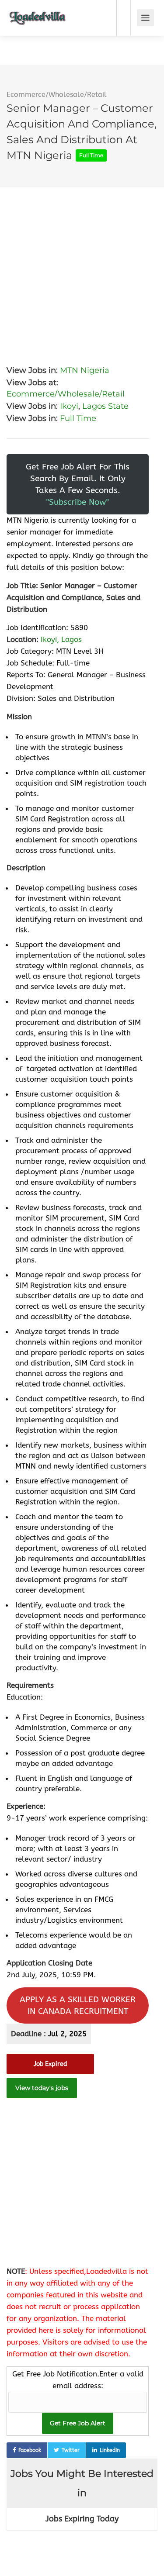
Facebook (29, 2450)
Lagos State (105, 406)
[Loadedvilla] (37, 11)
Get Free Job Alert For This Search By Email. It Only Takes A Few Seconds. (77, 484)
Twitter (71, 2450)
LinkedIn (110, 2450)
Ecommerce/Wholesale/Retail (57, 94)
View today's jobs (41, 2088)
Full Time (78, 418)
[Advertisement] (82, 269)
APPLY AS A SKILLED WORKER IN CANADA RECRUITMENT (78, 2005)
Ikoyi (69, 406)
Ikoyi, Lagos (61, 639)
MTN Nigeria (84, 370)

> [WHAT YOU NEED TO DO]:
Repeat the material line for line. Pictures stay out of the copy.

> [EXERCISE ANSWER]:
Facebook (29, 2450)
Lagos State (105, 406)
[Loadedvilla] (37, 11)
Get Free Job Alert For This Search By Email. It Only Takes A Few Seconds. (77, 484)
Twitter (71, 2450)
LinkedIn (110, 2450)
Ecommerce/Wholesale/Retail (57, 94)
View today's jobs (41, 2088)
Full Time (78, 418)
[Advertisement] (82, 269)
APPLY AS A SKILLED WORKER IN CANADA RECRUITMENT (78, 2005)
Ikoyi (69, 406)
Ikoyi, Lagos (61, 639)
MTN Nigeria (84, 370)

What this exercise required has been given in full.